Print the lines of the entries below from the one with "How do I perform: Select" through the final line, exactly as they appear. The pictures are not part of the copy.

DATA FOR ANALYSIS section start

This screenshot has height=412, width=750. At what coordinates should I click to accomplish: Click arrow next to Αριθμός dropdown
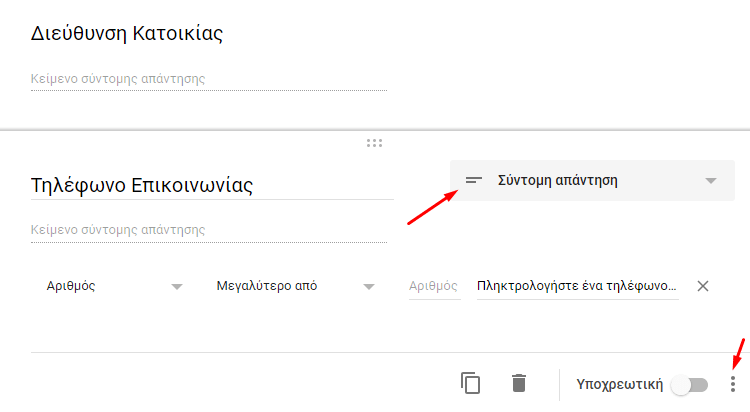point(177,287)

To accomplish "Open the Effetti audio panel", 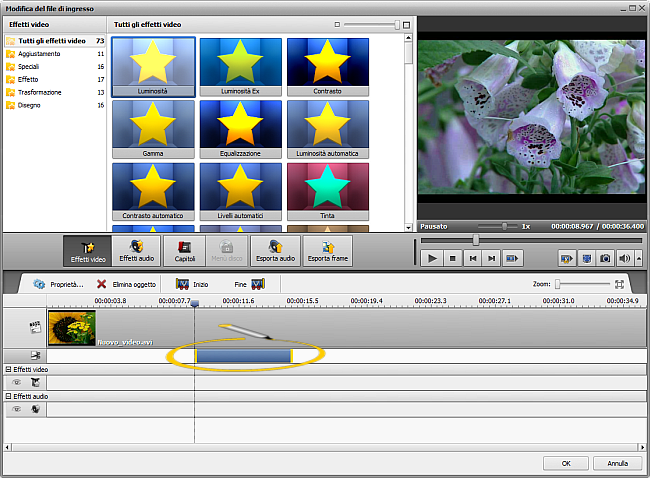I will [x=135, y=250].
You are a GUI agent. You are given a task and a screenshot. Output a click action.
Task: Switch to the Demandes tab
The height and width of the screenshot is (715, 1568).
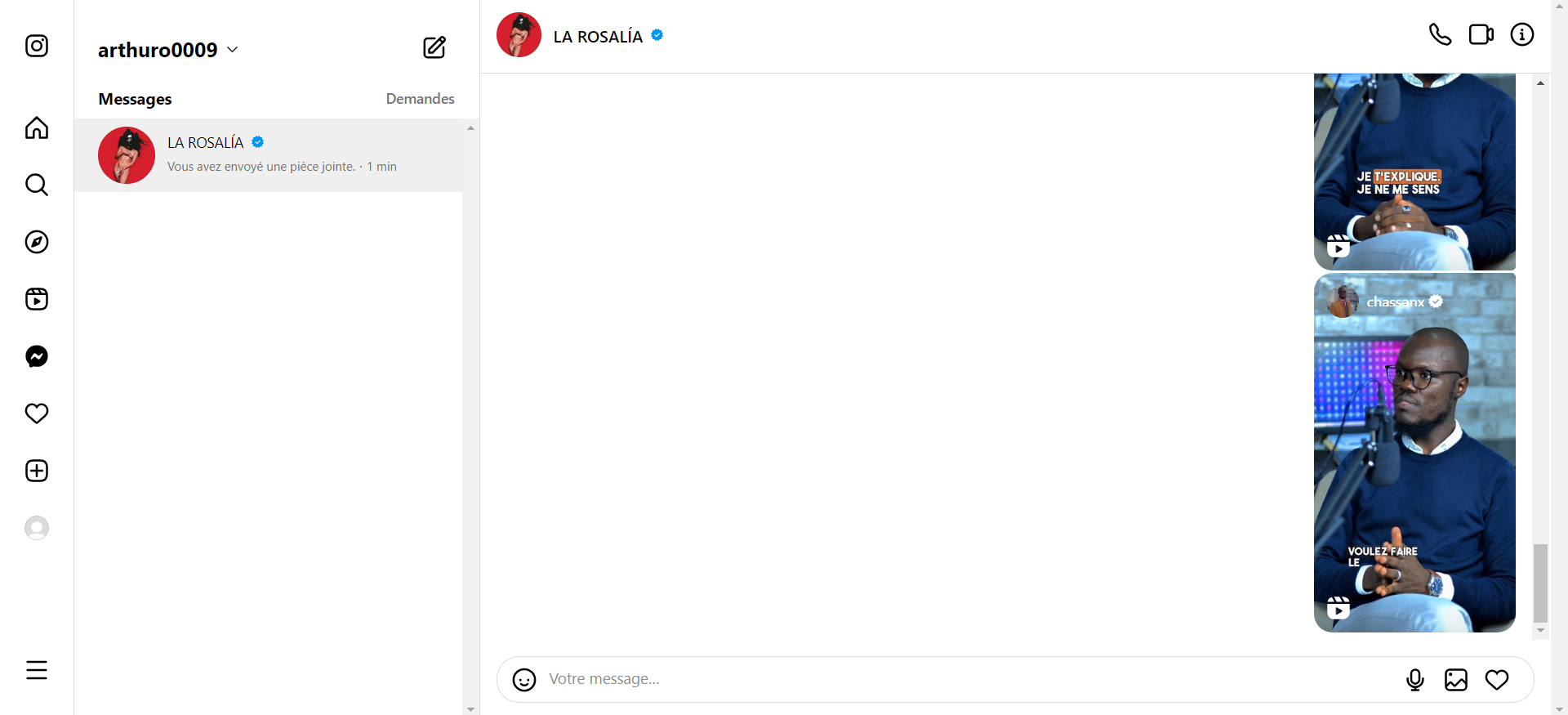(x=420, y=99)
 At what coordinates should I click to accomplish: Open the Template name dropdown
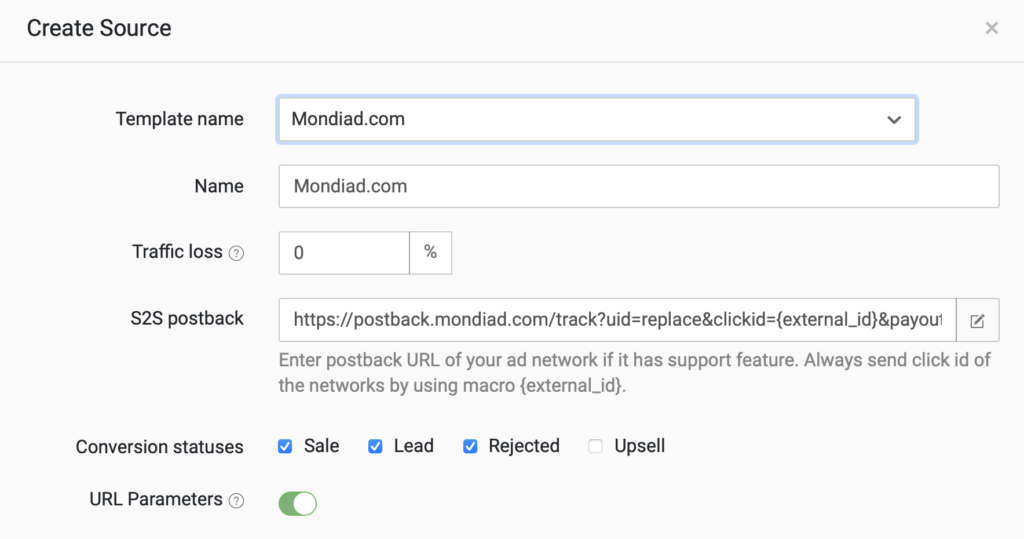[x=597, y=119]
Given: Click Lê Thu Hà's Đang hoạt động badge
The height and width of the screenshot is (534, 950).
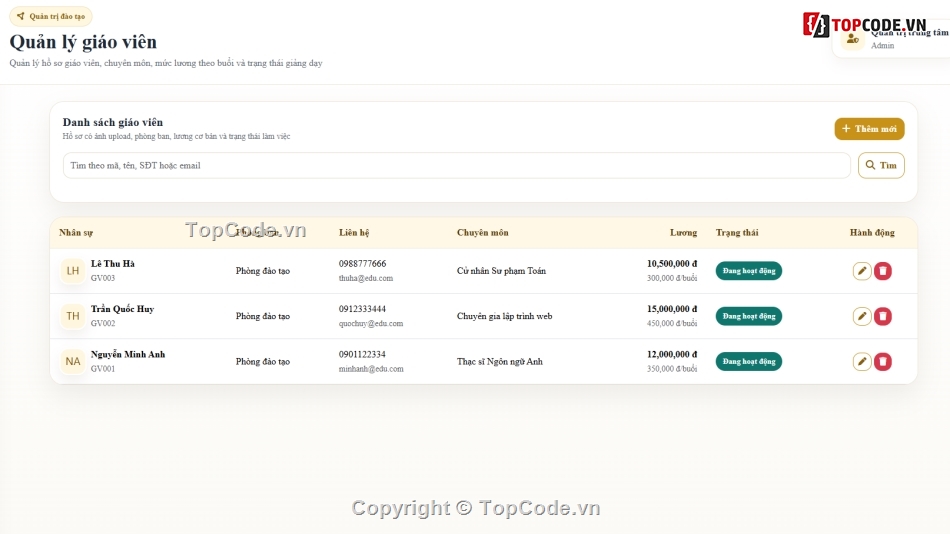Looking at the screenshot, I should coord(748,271).
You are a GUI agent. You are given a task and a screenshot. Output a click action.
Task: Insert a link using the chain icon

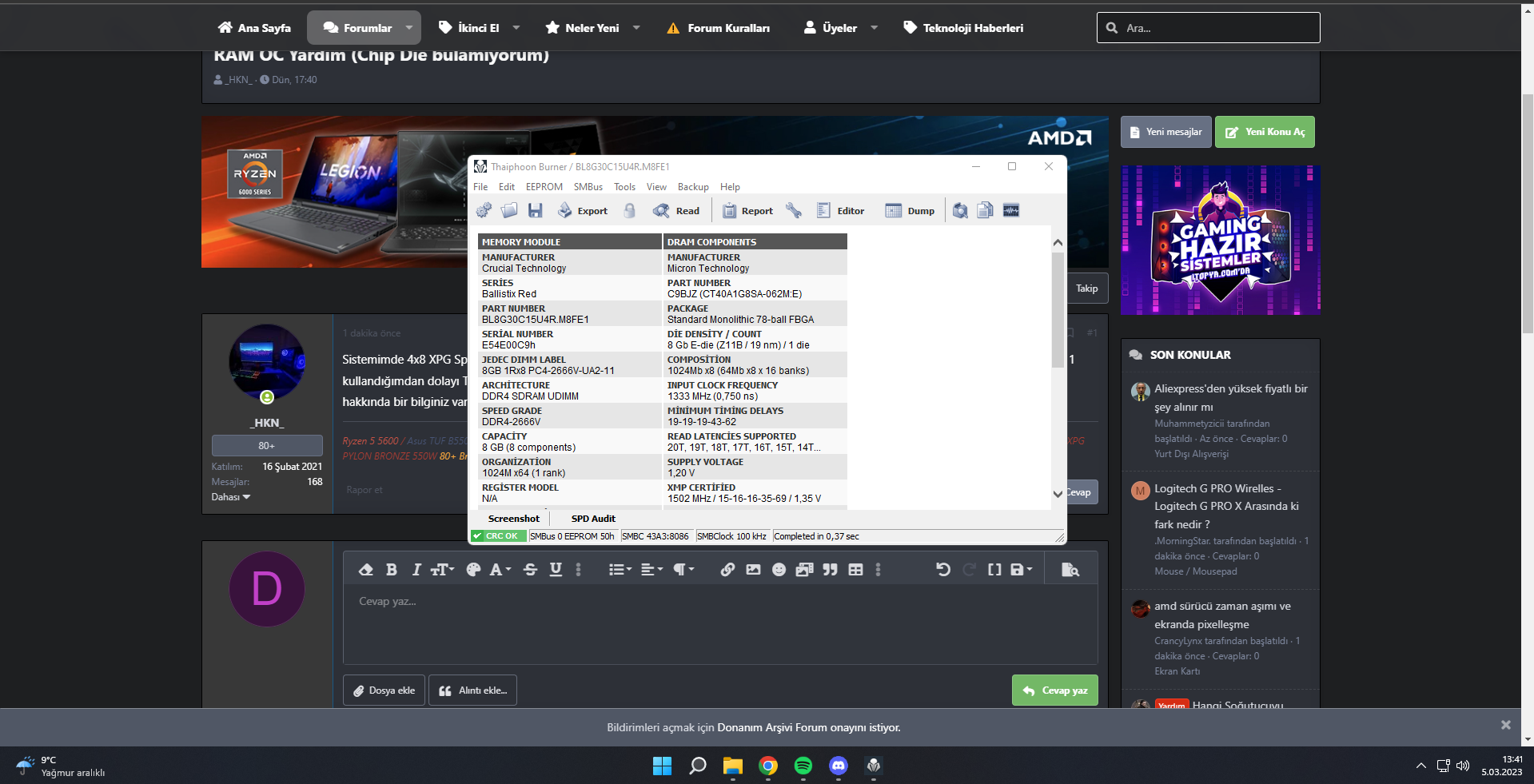(727, 570)
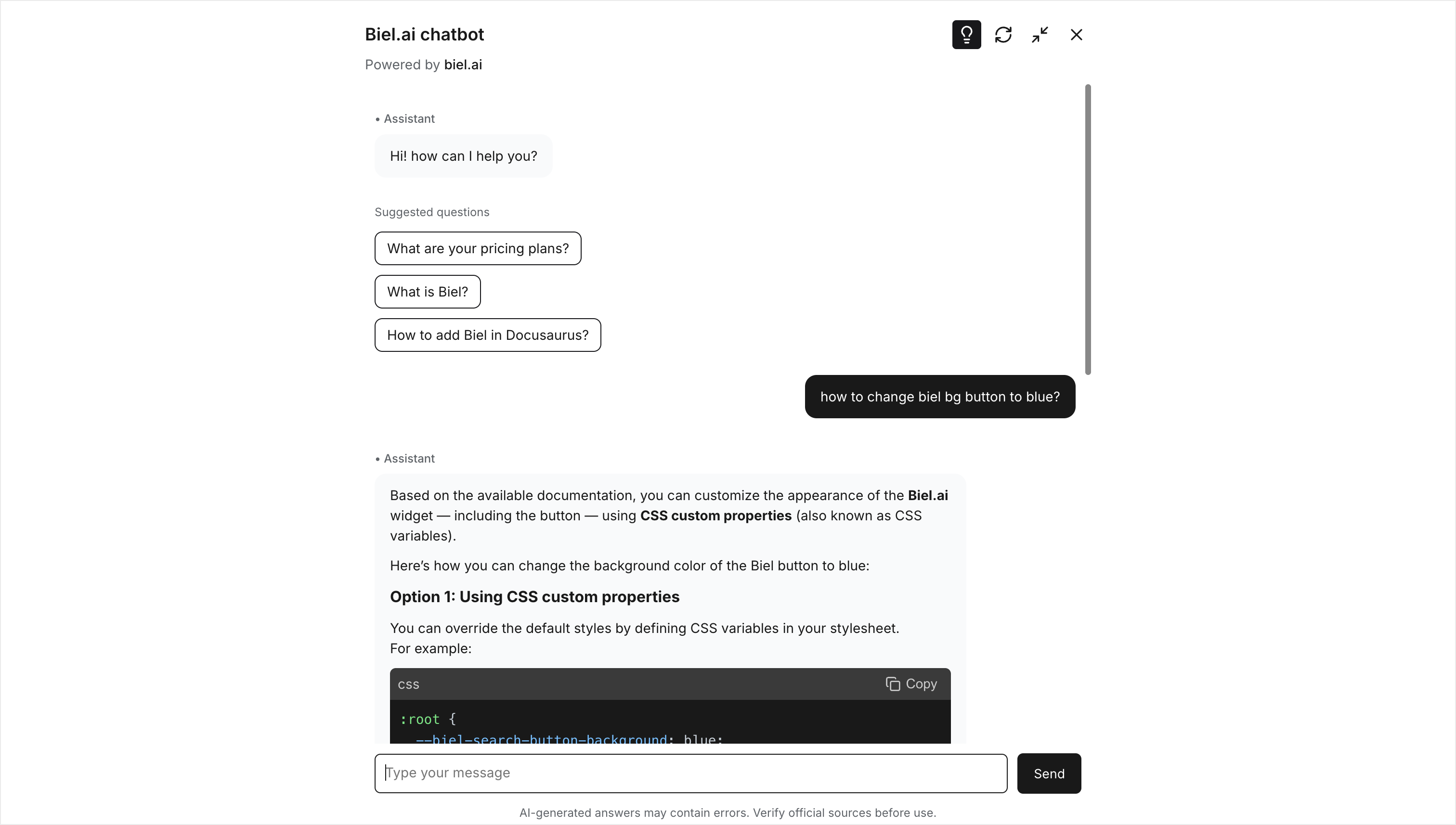Viewport: 1456px width, 825px height.
Task: Click the Send button
Action: [1049, 773]
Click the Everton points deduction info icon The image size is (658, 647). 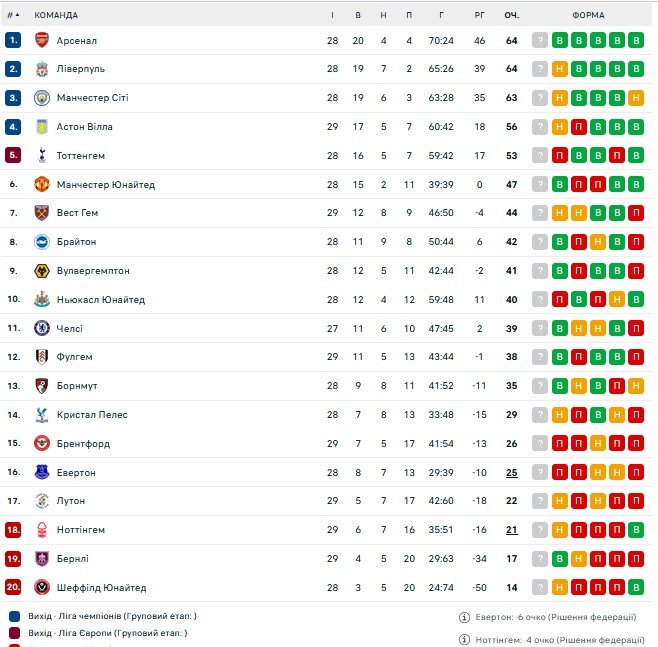465,617
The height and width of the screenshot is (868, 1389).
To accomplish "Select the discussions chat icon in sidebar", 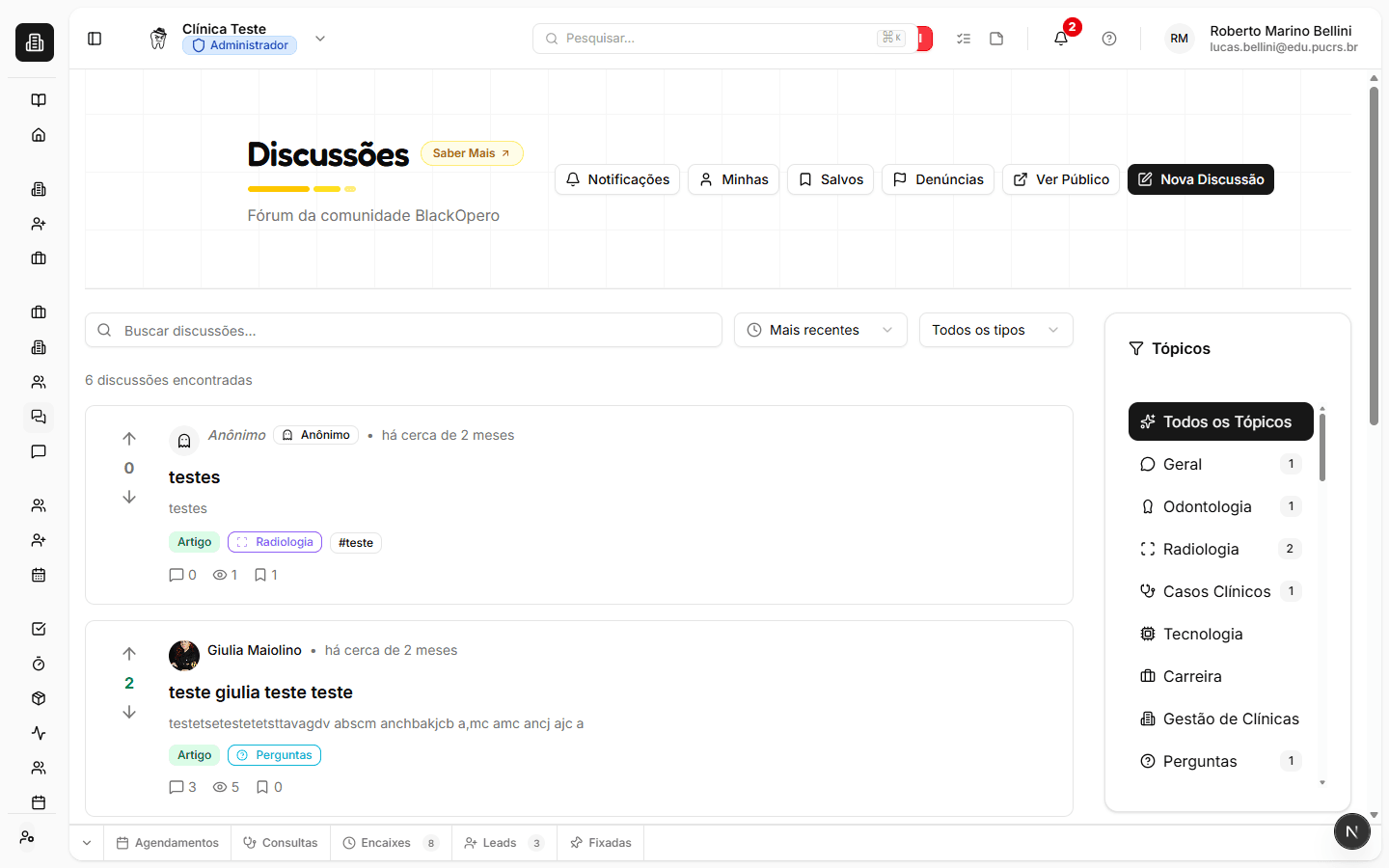I will coord(38,417).
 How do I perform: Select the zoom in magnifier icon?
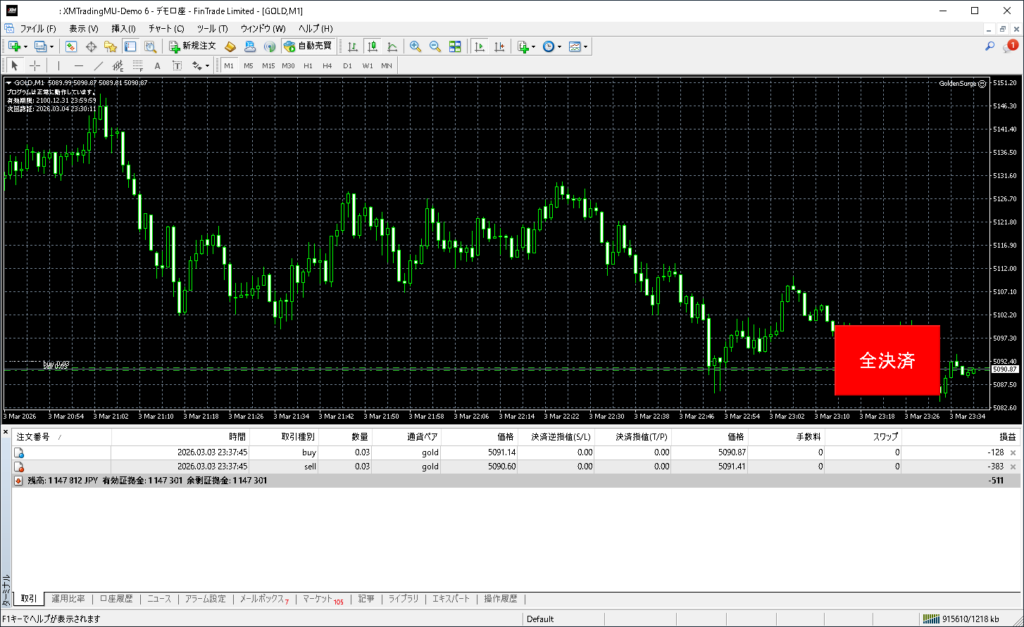(415, 46)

DATA FOR ANALYSIS section end

* [REPLY TO THE TASK]:
 How do I perform: Select the zoom in magnifier icon?
(415, 46)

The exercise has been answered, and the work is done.